University of Pennsylvania Researchers Find Genetic Trigger for Blood Cancers

University of Pennsylvania Researchers Find Genetic Trigger for Blood Cancers

A new study from researchers at the Perelman School of Medicine, University of Pennsylvania in Philadelphia indicates that a DNA cutting mechanism may sometimes misfunction, leading normal immune cells known as T and B cells (lymphocytes, also called white blood cells) to turn into blood cancers. By understanding these DNA “editing errors” scientists may be able to develop new blood cancer treatments.
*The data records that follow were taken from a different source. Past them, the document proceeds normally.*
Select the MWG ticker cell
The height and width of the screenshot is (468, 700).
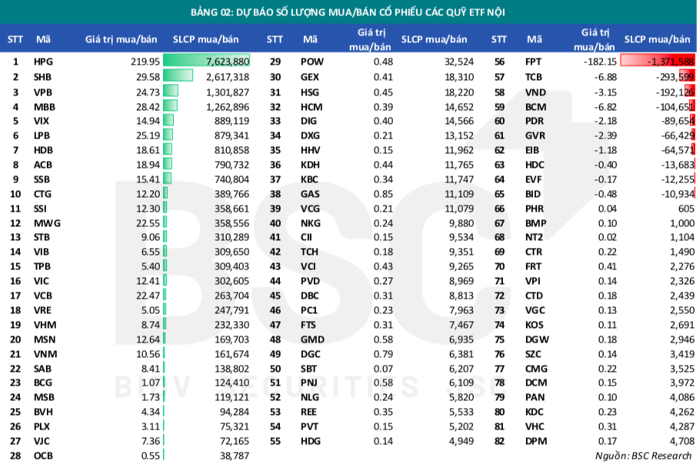tap(46, 221)
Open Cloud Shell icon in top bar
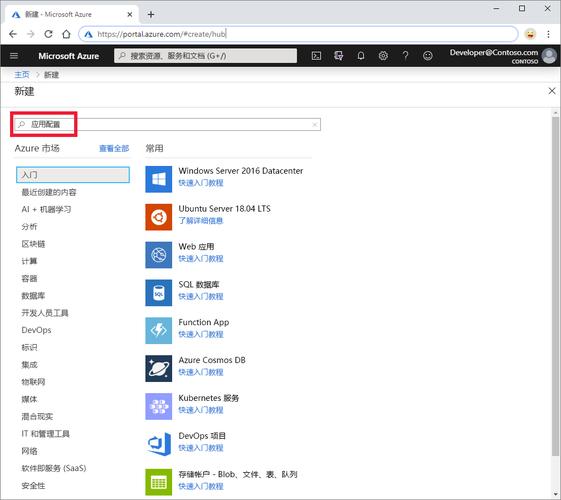561x500 pixels. coord(316,56)
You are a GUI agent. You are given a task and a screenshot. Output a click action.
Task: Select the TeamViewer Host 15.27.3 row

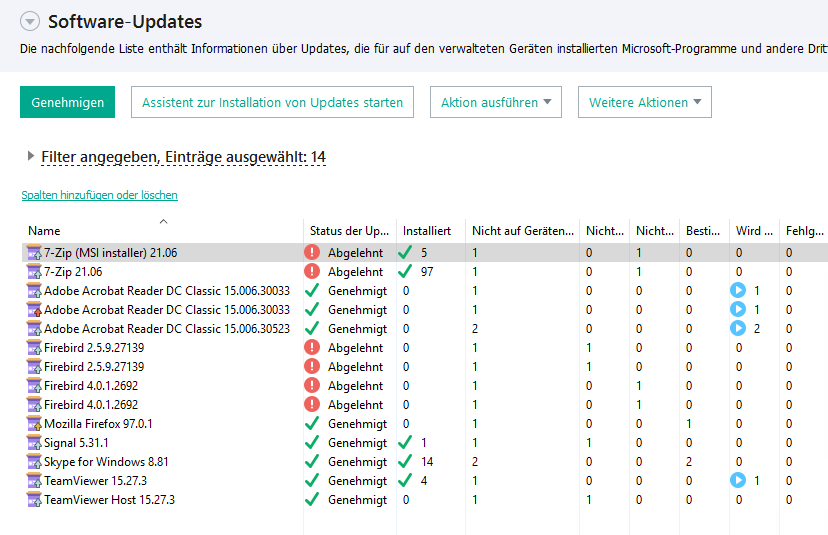tap(109, 500)
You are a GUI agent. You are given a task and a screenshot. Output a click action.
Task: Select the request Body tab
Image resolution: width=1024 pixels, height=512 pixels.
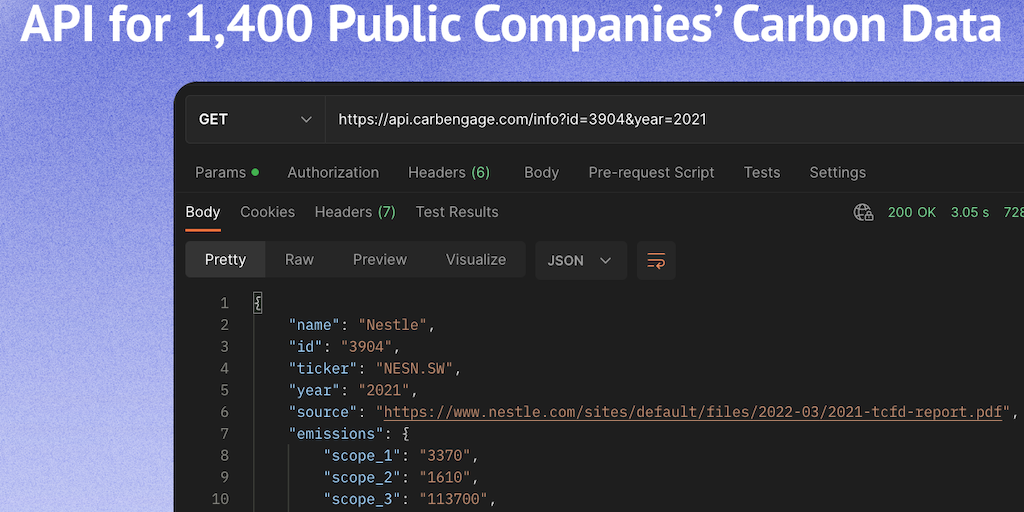coord(541,172)
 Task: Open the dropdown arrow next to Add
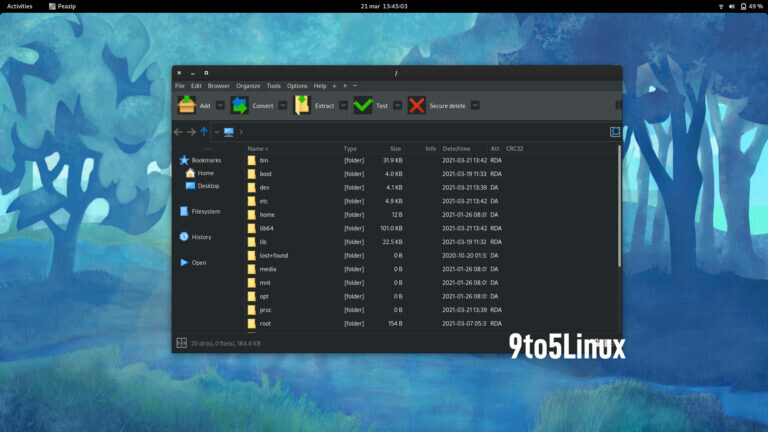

The research, titled Off-Target V(D)J Recombination Drives Lymphomagenesis and Is Escalated by Loss of the Rag2 C Terminus appeared September 10, 2015, in the online journal Cell Reports.

According to the Leukemia Research Foundation “Every four minutes, someone is diagnosed with blood cancer – more than 201,870 new cases are expected this year in the United States.” New treatments for blood cancers, such as lymphoma–both Hodgkins and non-Hodgkins–are greatly needed.

Matina Mijušković of the Department of Pathology and Laboratory Medicine led the study. To look at whether DNA editing may go awry in blood cancers, the scientists used mouse models of cancer. They were specifically interested in V(D)J recombination errors, a type of genetic rearrangement that happens when T and B cells are developing.

Researchers analyzed tumors known as “thymic lymphomas” that were taken from genetically altered mice that completely lacked a gene known as Tp53. The protein that this gene codes for suppresses tumor growth, so mice without it grow tumors. They also studied mice with a mutation of the Rag2 gene, created at region 352 of the gene. Rag stands for “recombination activating gene.” The protein that this gene codes for is involved in T and B cell development and mutations at region 352 of its DNA cause a rapid onset of cancer.

The investigators found DNA editing errors in 275 different regions. Overall, when the Rag2 protein is altered in a region known as the C terminus, the errors are more likely to occur. Changes in Rag2 may be specifically responsible for blood cancers. In their report they conclude “The systematic analysis revealed numerous off-target, RAG-mediated rearrangements in known and suspected cancer genes, which were escalated by the loss of Rag2 C terminus.”

Understanding these editing errors and targeting them with specific medications may ultimately aid in the treatment of blood cancers such as lymphoma or leukemia. Therapies that specifically act on Rag2 and that prevent the loss of the Rag2 C terminus may be particularly useful in the future for treating individuals with these malignancies.